К слову, Герман Азизович Шарабан-Мухлюев, автор романа «Бабы и другие тёлки», чьи тексты помогли победить демона Ахилла, – ирония автора над самим собой. Приём для Пелевина тоже привычный, заезженный. Как и всегда, ожидаешь от автора новизны, движения вперёд. Но вместо этого мы получаем образ героя, который «тщательно отредактирован и в творческом плане, и в биографическом».

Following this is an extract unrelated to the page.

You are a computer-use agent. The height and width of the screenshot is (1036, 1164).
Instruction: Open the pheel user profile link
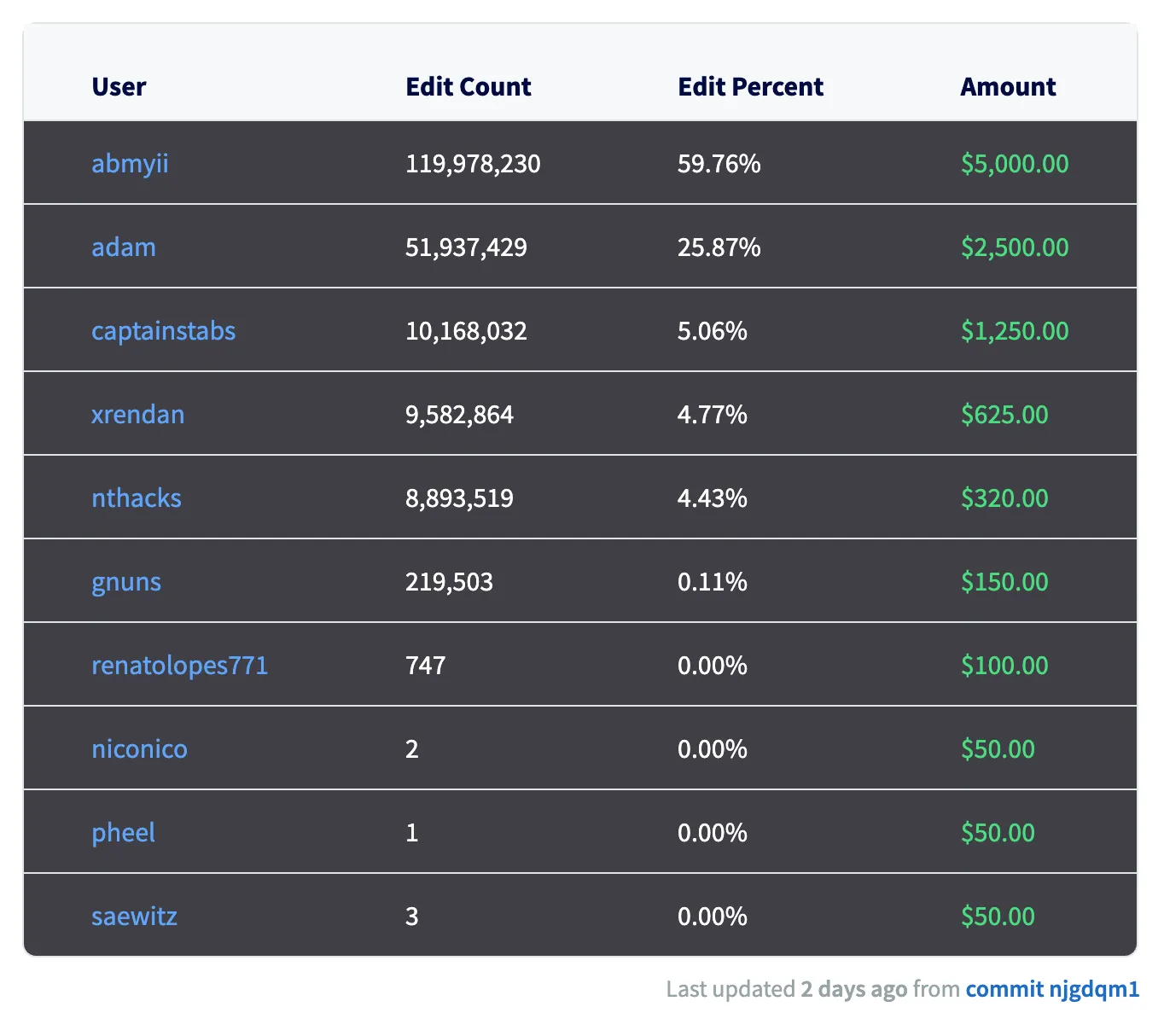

Виктор Пелевин будто попал в ловушку – его тревожит падение интереса к литературе, её постепенная цифровая трансформация, которая связана с гораздо более тревожным процессом – упадком интереса людей к реальной жизни. Новое Средневековье, в которое постепенно сходит наш мир, – это своего рода гибрид средневековой варварской простоты и техногенной бездушности. Мир кажется предсказуемым – на любой вопрос можно найти ответ благодаря интернету и нейросетям. Из-за этой кажущейся простоты люди и теряют интерес к жизни, к поиску ответов на вопросы – всё ведь и так есть. Люди просто живут, не интересуясь окружающим миром, не побуждая себя развиваться и становиться лучше, читать книги. По факту превращаясь в динозавров. Только «литература возникает в сознании читателя. А динозавры не читают».

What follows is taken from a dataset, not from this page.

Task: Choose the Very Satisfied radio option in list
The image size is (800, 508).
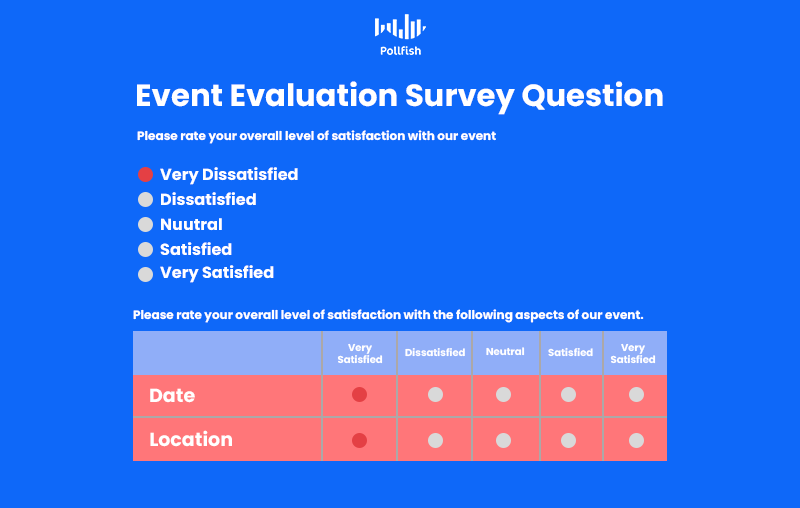Action: [145, 274]
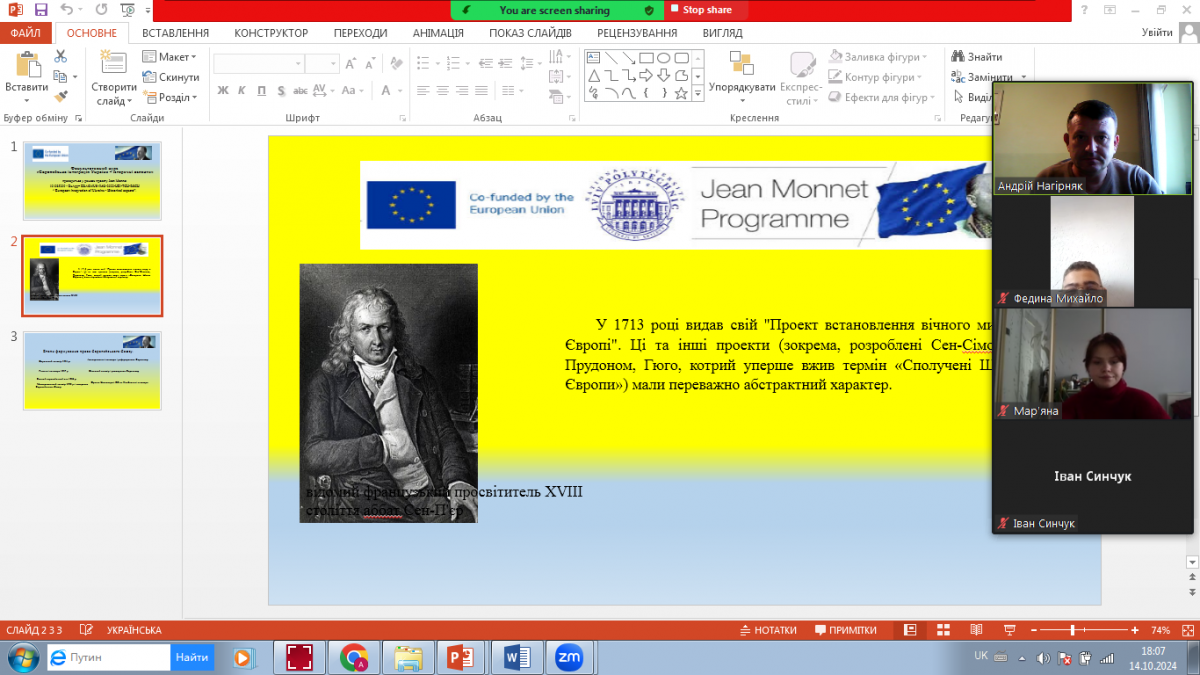
Task: Expand the Макет layout dropdown
Action: click(169, 57)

Настоящая круть – это постоянное движение вперёд, отказ от готовых рецептов и клише. Однако сегодняшний кризис культуры, связанный с переходом как человеческих практик, так и побуждений в цифровую сферу и соответствующей потерей личности всё большего и большего количества людей, приводит к тому, что и роман Виктора Пелевина «Круть», посвящённый этому кризису, становится его жертвой. Возможно, Пелевин сознательно выбрал такую форму, чтобы яснее донести мысль об угрозах этого кризиса. По факту, жертвуя «Крутью» – для того, чтобы читатель хотя бы задумался о том, что с ним происходит, когда он берёт в руки смартфон. «Круть» предупреждает: в мире, где человек утрачивает свою сущность ради цифр и алгоритмов, он сам может стать лишь тенью на руинах ада.